This rational house

In 2019, my fiancé and I purchased our first home together in one of the last stops of suburbia outside of Portland, Oregon. I remember being overwhelmed with joy and excitement at this milestone in our lives. Though, in the year we've lived here we've come to the understanding that buying our house was a dismantling of our dreams. By being rational about the constraints of my job, I had relinquished what we so greatly wished for.

When we started our search for a home, our dreams consisted of 5 acres of mostly wooded property near a small town. We wanted enough land for our shepherds to run and explore, and enough room to grow our flock with some privacy. I dreamed of having a workshop and studio where I would work surrounded by trees and nature. My fiancé dreamed that just near the forest edge she would tend to the gardens where we grew most of our food. We knew in our hearts the kind of life we wanted to live, and yet we came up so woefully short. Because it seemed like the reasonable thing to do at the time.

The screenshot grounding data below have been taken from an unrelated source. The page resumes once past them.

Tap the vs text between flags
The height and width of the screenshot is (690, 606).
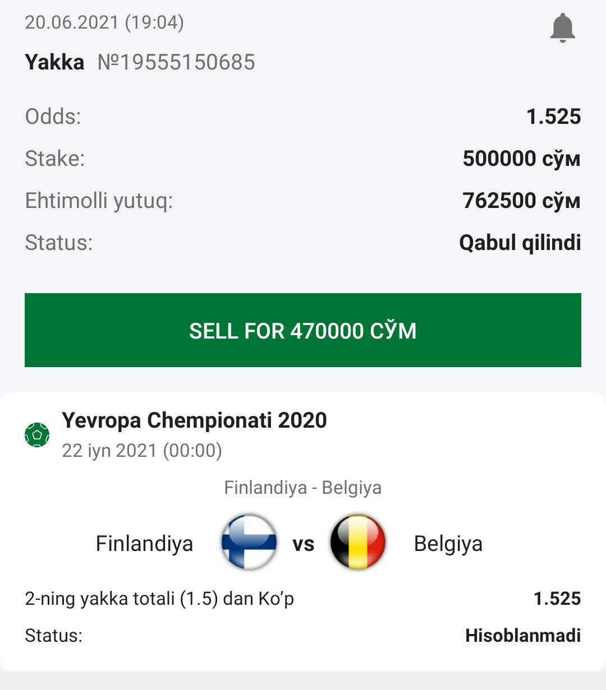(303, 544)
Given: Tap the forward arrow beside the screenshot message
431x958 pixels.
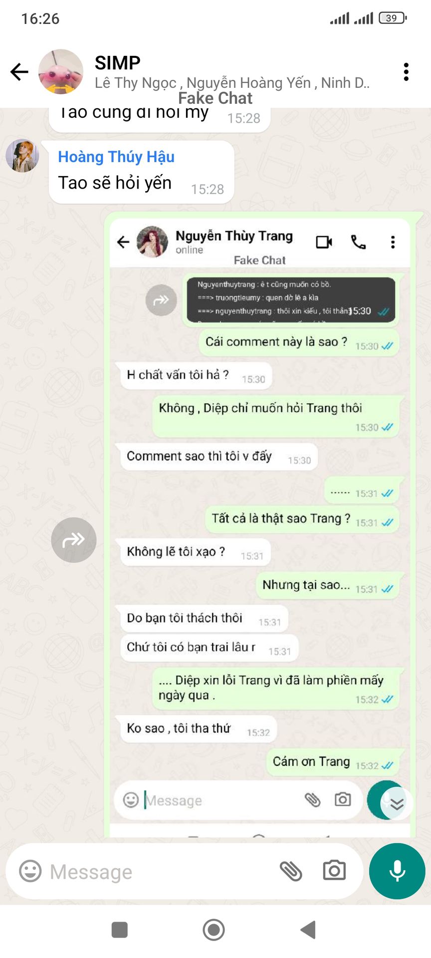Looking at the screenshot, I should pos(74,540).
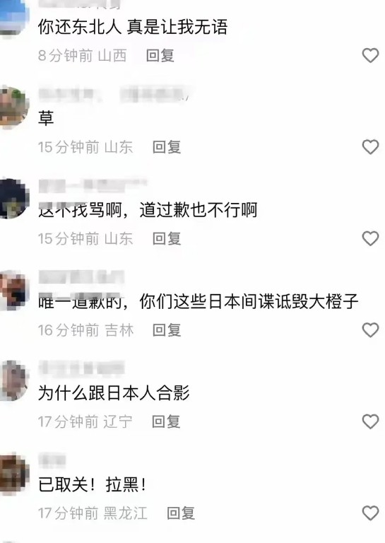Open avatar of '为什么跟日本人合影' commenter
This screenshot has height=543, width=385.
(x=14, y=380)
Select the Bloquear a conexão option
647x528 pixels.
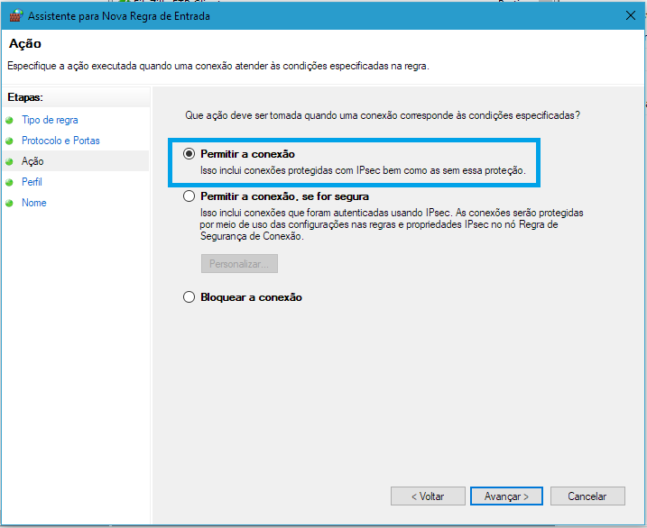click(189, 297)
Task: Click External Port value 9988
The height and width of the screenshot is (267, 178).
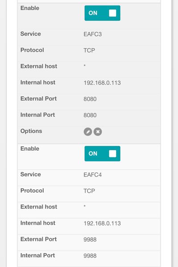Action: click(90, 239)
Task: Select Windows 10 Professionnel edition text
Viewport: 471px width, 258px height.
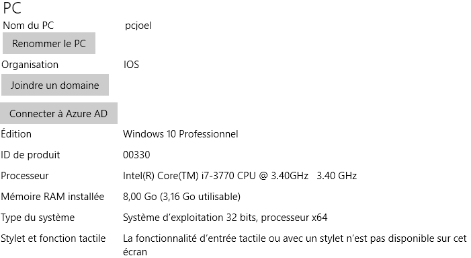Action: point(181,134)
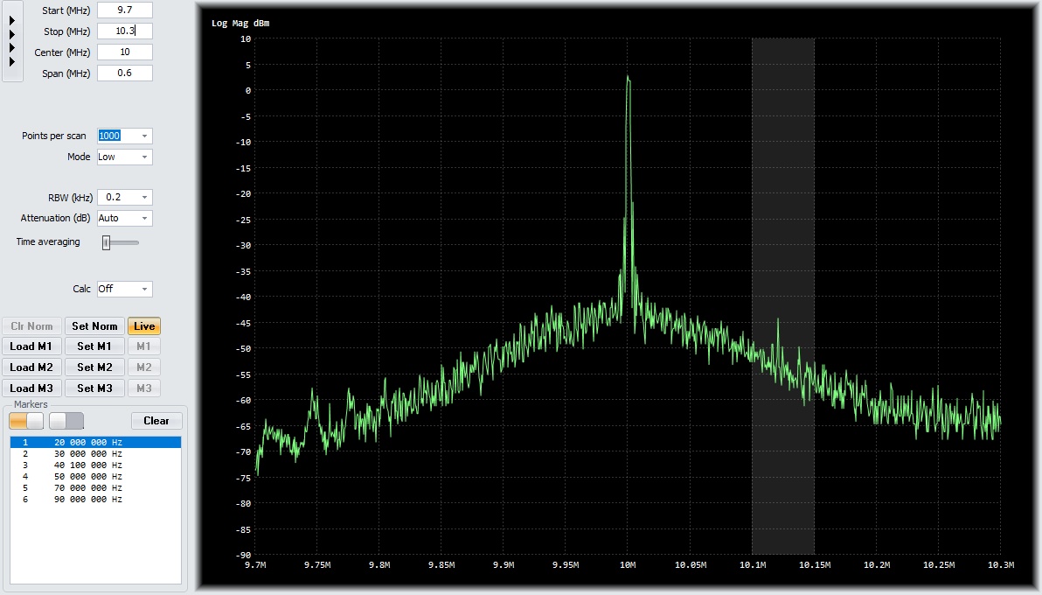
Task: Toggle the Live trace button
Action: pos(144,326)
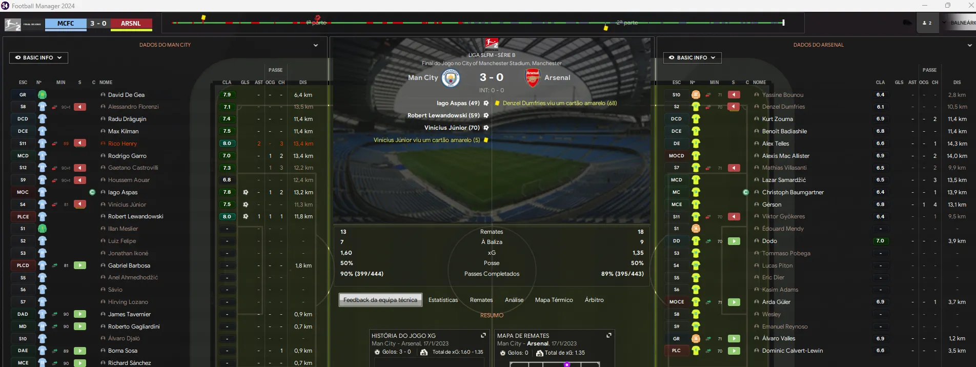Screen dimensions: 976x367
Task: Open the Man City Basic Info view dropdown
Action: pos(38,58)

My world of possibilities changed suddenly when I went fully remote. Free from the burden of physical proximity to anything at all. I am now more comfortable and productive than I've been at any office I've ever worked in. I feel completely untethered, no longer obligated to participate in city life for wanting a career. I haven't struggled with work from home as others have. I found the boundaries of work and personal life quite natural and easily enforced.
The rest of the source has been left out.